Al quinto piano di Pulse, la sede di Parigi 2024 a Seine-Saint-Denis, lo showroom di attrezzature sportive sembra la grotta di Ali Babà. Sugli scaffali palloni da pallavolo, palloni da calcio per ciechi, palline da tennis, bastoncini da staffetta, volani da badminton; appese a una rastrelliera, maglie destinate a surfisti e canoisti; a terra, un disco da sollevamento pesi verde e rosa. I loro punti in comune sono proprio questi colori insoliti a cui si aggiungono il viola e il blu, senza dimenticare la presenza del logo di Parigi 2024 e degli anelli olimpici o agitos.

Colori pop e stile art deco

Tutto questo equipaggiamento utilizza quindi il codice grafico dei Giochi, un look che si traduce in colori pop, uno stile art déco e figure che evocano l'eredità francese. Molti di essi mostrano anche pittogrammi che rappresentano ciascuno dei 32 sport olimpici e 22 paralimpici. Sono stati testati da atleti e federazioni internazionali perché a volte anche un cambio di colore può alterare la sensazione di un pallone, come nella pallavolo dove il giallo non può trasformarsi in rosa. È anche possibile che la normativa vieti qualsiasi modifica.

Due anni di lavoro

La progettazione delle attrezzature ha mobilitato più di dieci persone per quasi due anni nell'ambito di Parigi 2024. Il comitato organizzatore ha invitato 250 aziende e sei fornitori già partner ufficiali che avranno il diritto di apporre il proprio logo. Gli altri saranno soggetti alla severa regola 50 della carta olimpica che prevede che il marchio appaia una sola volta e che il suo logo non misuri più del 10% del volume dell'attrezzatura e non superi i 60 cm2. Molte apparecchiature sono quindi white label.

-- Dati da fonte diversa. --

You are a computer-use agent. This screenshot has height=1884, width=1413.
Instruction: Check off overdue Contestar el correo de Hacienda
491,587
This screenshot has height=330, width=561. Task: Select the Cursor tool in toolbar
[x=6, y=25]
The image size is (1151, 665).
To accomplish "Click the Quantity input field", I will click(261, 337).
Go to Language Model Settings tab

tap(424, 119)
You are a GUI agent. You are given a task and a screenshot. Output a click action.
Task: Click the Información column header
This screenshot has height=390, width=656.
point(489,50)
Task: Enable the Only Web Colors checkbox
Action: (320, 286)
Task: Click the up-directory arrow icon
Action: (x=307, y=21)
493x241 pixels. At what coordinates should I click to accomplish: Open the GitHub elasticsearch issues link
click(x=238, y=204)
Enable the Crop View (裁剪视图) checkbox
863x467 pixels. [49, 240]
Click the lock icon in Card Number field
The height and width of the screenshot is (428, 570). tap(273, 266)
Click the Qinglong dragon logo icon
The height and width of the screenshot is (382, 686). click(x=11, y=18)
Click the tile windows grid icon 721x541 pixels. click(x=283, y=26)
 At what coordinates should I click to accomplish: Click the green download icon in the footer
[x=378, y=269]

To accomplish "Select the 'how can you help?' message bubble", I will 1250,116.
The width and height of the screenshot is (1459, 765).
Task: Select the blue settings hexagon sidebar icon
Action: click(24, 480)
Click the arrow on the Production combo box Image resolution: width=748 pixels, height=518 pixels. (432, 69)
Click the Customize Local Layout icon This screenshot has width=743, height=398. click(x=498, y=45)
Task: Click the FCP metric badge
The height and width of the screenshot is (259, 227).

« L'attrezzatura avrà una seconda vita », Spiega Camille Yvinec, direttrice dell'identità del marchio di Parigi 2024. Un quarto dell'attrezzatura è stata acquistata da Parigi 2024, le altre noleggiate o fornite dai partner del comitato organizzatore. Dopo i Giochi il desiderio è proporli alle federazioni nazionali. A meno che gli atleti non li portino a casa come souvenir. “ Se se ne vanno è un buon segno, vuol dire che abbiamo lavorato bene e che i nostri oggetti sportivi sono belli. », sorride Camille Yvinec.